In which predicament, I say, thou stand’st;
For it appears, by manifest proceeding,
That indirectly and directly too
Thou hast contrived against the very life
Of the defendant; and thou hast incurr’d
The danger formerly by me rehearsed [execution].
Down therefore and beg mercy of the duke.
Again, the image that came to my mind—and that was deliberately invoked by the production—was of Nazi youths forcing Jews to prostrate themselves before them in the street.
Just as many Trump supporters felt that Obama was shoving executive orders down their throats and now revel in Trump playing turnabout with his Muslim bans and immigrant round-ups, so Gratiano takes pleasure in throwing back at Shylock Shylock’s own language. Because Shylock praised Portia as a veritable Daniel (this when the verdict appeared to be going his way), Gratiano takes up the allusion after the tide turns:
A second Daniel, a Daniel, Jew!
Now, infidel, I have you on the hip.
And:
A Daniel, still say I, a second Daniel!
I thank thee, Jew, for teaching me that word.
Portia, meanwhile, whose dead father has not allowed her to choose her own husband, enjoys the new power she gains by crossdressing. She goes after Shylock much harder than her husband does, saying, “The Jew shall have all justice; soft! no haste:/ He shall have nothing but the penalty.” This after Bassanio offers to pay back the Shylock debt.
Bassanio and Antonio seem to be nicer than Shylock and Portia, but that’s just privilege speaking. Since their kind rules over others, including Jews and women, they don’t feel the need to assert themselves so forcefully. Shylock and Portia, by contrast, chafe under their second class status and mimic, when they have the chance, the ruling class. Think of Shylock as a Robespierre.
Shylock is put back in his place by the end of the play, but Portia manages to elevate herself, albeit at the expense of the Jew. She knows she has to fight for her power since she has learned from her husband that he would sacrifice her to save Antonio. (“But life itself, my wife, and all the world,/ Are not with me esteemed above thy life.”) She succeeds where Shylock fails, perhaps because she is white, rich, and beautiful. Think of her as any of those rightwing women who manage to grab power, say Phyllis Schlafly.
By obtaining, as lawyer, Bassanio’s wedding ring and then castigating him, as wife, for having lost it, she is able to maintain leverage. She even gets Antonio to agree to keep Bassanio in line:
I dare be bound again,
My soul upon the forfeit, that your lord
Will never more break faith advisedly.
Although we can’t ignore that Portia’s power grab comes at the expense of an oppressed group, we can understand why she does what she does. And at least she gets something for her pains. Those lower class Trump supporters who celebrate as Trump sticks it to Muslims and Latinos don’t realize that they too are Shylocks. At the end of the day, Antonio and Bassanio rule the world, and they look down on everyone else.
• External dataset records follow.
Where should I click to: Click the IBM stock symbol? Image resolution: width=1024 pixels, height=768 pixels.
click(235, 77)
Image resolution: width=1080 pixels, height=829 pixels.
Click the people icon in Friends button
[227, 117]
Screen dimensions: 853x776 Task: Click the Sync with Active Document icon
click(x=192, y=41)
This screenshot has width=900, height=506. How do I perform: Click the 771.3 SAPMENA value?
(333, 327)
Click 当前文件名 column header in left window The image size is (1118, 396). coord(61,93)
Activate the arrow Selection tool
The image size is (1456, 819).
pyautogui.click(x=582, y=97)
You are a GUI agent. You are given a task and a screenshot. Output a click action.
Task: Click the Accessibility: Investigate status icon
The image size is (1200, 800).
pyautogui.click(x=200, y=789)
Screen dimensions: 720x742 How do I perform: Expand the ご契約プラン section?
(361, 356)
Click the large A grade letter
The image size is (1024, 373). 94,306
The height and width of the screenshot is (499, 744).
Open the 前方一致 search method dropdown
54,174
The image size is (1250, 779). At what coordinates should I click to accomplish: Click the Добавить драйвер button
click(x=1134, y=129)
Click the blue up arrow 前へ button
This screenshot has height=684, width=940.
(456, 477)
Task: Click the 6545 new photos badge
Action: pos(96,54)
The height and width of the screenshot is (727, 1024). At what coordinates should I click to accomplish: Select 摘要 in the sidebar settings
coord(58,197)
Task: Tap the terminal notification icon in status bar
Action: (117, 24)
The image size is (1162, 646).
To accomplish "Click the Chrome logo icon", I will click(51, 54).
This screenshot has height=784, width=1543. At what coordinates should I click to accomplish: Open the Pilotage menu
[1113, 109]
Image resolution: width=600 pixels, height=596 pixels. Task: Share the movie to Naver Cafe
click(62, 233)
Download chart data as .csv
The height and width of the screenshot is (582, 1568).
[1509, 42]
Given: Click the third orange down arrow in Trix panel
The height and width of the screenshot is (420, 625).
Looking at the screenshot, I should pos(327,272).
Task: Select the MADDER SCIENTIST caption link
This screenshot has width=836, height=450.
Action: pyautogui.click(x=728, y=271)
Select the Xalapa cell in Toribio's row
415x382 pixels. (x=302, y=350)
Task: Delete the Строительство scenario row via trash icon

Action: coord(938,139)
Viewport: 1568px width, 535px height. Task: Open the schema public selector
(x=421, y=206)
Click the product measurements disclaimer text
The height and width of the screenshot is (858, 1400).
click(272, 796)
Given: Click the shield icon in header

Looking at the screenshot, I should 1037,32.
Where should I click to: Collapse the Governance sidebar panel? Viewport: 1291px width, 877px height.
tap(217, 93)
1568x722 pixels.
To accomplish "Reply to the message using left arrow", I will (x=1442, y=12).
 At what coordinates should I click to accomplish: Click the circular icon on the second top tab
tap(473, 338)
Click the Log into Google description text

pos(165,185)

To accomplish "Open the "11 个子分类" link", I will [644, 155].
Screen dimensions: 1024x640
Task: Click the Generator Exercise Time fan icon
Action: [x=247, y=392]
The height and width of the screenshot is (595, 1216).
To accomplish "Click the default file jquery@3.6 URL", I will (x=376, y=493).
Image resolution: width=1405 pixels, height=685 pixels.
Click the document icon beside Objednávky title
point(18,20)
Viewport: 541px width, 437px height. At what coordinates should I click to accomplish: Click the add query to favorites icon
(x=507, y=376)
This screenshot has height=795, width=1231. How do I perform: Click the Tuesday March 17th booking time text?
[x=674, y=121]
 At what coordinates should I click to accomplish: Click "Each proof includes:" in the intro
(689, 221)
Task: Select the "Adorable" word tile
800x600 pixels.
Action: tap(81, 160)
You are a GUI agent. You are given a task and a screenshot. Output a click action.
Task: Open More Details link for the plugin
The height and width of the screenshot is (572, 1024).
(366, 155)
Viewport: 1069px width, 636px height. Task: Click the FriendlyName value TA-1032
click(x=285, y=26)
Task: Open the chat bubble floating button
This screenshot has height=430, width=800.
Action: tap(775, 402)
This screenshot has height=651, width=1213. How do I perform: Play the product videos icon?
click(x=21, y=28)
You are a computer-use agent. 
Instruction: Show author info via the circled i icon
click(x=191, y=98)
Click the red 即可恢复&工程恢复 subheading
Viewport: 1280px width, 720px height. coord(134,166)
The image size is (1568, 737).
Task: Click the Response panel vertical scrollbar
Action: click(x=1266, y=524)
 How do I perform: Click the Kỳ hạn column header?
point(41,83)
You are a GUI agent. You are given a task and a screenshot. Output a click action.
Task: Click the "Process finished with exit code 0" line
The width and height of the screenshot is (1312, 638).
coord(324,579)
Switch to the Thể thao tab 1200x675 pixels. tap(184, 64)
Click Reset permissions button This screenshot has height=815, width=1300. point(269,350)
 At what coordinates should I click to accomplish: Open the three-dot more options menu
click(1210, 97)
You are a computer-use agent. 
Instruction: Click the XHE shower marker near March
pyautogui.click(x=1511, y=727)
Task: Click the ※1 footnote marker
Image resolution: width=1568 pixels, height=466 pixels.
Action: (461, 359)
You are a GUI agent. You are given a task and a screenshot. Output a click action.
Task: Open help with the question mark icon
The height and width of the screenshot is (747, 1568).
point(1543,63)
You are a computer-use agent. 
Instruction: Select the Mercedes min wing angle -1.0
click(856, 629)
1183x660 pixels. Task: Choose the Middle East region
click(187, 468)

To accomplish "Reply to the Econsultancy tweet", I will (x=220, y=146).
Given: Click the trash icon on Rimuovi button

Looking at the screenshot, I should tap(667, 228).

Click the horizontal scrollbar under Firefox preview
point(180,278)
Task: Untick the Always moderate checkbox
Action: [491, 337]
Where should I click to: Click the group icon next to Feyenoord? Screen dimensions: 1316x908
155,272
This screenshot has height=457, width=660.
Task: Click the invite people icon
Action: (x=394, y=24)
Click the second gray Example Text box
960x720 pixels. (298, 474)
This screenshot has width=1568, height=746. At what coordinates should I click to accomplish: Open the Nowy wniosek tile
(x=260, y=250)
Resentment arises in part from the knowledge that you have been played. You rage against other oppressed people so that you don’t have to face up to that fact.
More anti-semitism from the Trump administration: In case you were wondering whether Presidential Senior Advisor Steve Bannon has abandoned the anti-semitism of his Breitbart days, the Chicago Tribune caught him in an anti-semitic dog whistle at the Conservative Political Action Conference on Thursday:
[B]y Thursday, Bannon was smugly taunting the press at the Conservative Political Action Conference, saying: “They’re corporatist, globalist media that are adamantly opposed to an economic nationalist agenda like Donald Trump has.”
“Globalist media” is a loaded term that bubbled up out of anti-Semitic conspiracy theories of a media controlled by Jewish elites, a concept akin to “international bankers,” cabals of wealthy Jews supposedly plotting to take over the world.